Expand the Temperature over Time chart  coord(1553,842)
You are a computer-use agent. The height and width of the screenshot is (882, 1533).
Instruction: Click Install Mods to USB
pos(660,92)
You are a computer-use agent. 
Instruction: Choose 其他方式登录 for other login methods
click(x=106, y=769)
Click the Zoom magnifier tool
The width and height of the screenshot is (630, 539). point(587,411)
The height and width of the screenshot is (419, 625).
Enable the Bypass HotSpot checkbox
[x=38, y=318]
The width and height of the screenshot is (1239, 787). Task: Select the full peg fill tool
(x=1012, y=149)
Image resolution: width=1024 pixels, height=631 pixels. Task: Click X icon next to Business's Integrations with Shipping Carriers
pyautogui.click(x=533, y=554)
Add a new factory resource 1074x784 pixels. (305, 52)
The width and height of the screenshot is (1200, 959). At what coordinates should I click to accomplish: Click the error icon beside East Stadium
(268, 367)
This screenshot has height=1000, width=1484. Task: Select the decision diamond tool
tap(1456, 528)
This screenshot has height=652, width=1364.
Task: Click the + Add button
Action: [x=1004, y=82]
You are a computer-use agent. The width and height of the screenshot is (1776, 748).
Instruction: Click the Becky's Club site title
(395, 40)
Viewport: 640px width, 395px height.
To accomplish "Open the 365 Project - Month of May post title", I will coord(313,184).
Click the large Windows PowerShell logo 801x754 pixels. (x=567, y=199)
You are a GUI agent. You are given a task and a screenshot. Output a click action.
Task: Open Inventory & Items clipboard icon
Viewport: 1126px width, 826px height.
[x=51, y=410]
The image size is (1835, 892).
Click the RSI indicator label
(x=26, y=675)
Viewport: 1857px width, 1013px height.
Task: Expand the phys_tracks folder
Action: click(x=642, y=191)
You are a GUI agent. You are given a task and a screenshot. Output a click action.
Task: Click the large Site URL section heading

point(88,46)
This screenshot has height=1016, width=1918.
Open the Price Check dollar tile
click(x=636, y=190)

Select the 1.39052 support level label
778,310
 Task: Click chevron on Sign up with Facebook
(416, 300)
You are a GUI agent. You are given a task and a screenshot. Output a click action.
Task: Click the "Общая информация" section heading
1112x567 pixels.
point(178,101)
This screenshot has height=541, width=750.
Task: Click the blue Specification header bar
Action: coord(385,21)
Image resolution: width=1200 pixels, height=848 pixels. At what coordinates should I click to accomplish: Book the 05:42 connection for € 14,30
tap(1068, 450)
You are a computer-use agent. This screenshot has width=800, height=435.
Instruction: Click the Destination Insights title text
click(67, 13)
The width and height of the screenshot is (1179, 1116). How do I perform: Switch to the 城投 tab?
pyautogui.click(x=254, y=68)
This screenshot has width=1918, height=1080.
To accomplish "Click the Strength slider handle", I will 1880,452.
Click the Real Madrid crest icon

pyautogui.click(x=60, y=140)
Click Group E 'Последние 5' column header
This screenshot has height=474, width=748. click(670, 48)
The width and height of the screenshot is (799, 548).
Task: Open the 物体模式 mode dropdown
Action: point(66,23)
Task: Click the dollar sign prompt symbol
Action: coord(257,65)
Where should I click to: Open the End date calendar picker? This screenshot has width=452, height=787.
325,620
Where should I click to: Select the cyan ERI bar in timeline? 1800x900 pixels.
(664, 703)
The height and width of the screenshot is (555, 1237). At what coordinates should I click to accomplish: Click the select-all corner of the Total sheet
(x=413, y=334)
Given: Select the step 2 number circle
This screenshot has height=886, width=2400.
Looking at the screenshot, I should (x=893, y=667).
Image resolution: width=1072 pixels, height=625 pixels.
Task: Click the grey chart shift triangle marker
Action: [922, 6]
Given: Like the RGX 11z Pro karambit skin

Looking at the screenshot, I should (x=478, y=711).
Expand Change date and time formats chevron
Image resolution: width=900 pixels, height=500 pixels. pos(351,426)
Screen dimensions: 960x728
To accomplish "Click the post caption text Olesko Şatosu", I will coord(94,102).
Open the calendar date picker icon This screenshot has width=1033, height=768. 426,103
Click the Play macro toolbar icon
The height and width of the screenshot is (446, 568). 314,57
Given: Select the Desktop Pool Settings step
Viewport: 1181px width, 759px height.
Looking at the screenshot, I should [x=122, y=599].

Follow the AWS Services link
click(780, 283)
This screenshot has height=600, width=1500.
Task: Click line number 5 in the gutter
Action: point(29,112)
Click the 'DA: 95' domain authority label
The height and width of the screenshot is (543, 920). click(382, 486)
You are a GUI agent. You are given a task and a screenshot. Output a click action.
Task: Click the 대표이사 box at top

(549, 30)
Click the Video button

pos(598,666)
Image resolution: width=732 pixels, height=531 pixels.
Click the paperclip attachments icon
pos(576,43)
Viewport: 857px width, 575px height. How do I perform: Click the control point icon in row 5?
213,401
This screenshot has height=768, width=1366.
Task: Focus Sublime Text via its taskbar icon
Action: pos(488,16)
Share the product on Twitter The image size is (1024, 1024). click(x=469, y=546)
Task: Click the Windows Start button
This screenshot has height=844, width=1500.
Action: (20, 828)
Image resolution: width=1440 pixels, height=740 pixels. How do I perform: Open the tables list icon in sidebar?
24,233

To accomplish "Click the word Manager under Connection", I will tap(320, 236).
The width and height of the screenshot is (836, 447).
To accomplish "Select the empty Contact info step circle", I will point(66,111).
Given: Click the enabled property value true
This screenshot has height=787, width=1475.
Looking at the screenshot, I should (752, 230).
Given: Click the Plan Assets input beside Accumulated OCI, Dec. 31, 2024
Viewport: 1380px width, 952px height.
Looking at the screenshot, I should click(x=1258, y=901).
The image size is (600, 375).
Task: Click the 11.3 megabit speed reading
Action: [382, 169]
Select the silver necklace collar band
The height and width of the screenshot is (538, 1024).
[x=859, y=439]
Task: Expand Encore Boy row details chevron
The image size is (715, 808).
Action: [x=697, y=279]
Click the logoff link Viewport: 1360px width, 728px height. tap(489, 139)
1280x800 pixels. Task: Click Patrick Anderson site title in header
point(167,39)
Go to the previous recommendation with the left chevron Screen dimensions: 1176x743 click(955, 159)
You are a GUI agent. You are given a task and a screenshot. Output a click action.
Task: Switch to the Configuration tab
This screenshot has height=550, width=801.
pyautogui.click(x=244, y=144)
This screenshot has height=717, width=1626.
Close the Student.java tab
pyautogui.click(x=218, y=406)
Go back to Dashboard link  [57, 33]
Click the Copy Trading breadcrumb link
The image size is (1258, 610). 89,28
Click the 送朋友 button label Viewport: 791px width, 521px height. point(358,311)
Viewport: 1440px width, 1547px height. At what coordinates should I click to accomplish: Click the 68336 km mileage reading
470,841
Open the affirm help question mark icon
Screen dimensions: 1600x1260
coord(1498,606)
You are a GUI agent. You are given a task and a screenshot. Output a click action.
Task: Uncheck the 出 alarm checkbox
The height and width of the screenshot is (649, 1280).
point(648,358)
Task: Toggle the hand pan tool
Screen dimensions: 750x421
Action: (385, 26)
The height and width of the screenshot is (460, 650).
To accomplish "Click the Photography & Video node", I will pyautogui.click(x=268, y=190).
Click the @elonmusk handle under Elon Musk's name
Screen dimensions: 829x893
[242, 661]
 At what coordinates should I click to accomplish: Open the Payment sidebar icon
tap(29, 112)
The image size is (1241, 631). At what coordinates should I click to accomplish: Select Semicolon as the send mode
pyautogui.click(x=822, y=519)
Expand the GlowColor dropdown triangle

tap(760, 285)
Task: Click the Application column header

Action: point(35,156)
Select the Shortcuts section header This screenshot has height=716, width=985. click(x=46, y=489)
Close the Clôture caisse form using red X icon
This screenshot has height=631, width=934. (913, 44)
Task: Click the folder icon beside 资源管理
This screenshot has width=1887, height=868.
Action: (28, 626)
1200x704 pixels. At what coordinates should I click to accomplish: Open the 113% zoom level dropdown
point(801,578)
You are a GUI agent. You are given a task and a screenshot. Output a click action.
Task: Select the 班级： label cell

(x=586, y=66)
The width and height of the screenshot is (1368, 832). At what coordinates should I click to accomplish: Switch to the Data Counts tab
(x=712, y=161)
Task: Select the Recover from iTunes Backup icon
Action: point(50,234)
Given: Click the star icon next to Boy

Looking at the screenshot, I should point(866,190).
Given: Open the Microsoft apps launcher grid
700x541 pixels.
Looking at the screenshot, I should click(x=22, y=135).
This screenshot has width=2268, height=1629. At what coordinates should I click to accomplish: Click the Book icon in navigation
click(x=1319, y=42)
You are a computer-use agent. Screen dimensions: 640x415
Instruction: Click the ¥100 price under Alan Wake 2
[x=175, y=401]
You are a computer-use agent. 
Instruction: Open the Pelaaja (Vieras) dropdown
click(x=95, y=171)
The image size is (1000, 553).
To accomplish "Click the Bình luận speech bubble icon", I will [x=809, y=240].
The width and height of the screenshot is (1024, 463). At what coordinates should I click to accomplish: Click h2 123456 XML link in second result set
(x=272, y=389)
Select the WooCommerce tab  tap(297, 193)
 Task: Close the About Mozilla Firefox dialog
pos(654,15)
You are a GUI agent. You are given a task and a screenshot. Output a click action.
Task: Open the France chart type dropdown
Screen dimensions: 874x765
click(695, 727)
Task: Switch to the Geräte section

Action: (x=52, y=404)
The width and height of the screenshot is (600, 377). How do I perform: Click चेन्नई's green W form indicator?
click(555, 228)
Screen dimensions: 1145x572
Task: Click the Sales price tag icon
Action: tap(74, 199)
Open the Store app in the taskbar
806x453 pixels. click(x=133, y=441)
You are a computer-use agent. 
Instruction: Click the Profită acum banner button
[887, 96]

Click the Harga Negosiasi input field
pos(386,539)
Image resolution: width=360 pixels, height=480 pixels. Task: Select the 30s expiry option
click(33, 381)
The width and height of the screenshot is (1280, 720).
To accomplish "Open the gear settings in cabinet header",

+===+

Exercise prompt: Search the listing above for the string "handle" and copy each line that has it.

Solution to this task:
To accomplish "Click the Strength slider handle", I will 1880,452.
Click the @elonmusk handle under Elon Musk's name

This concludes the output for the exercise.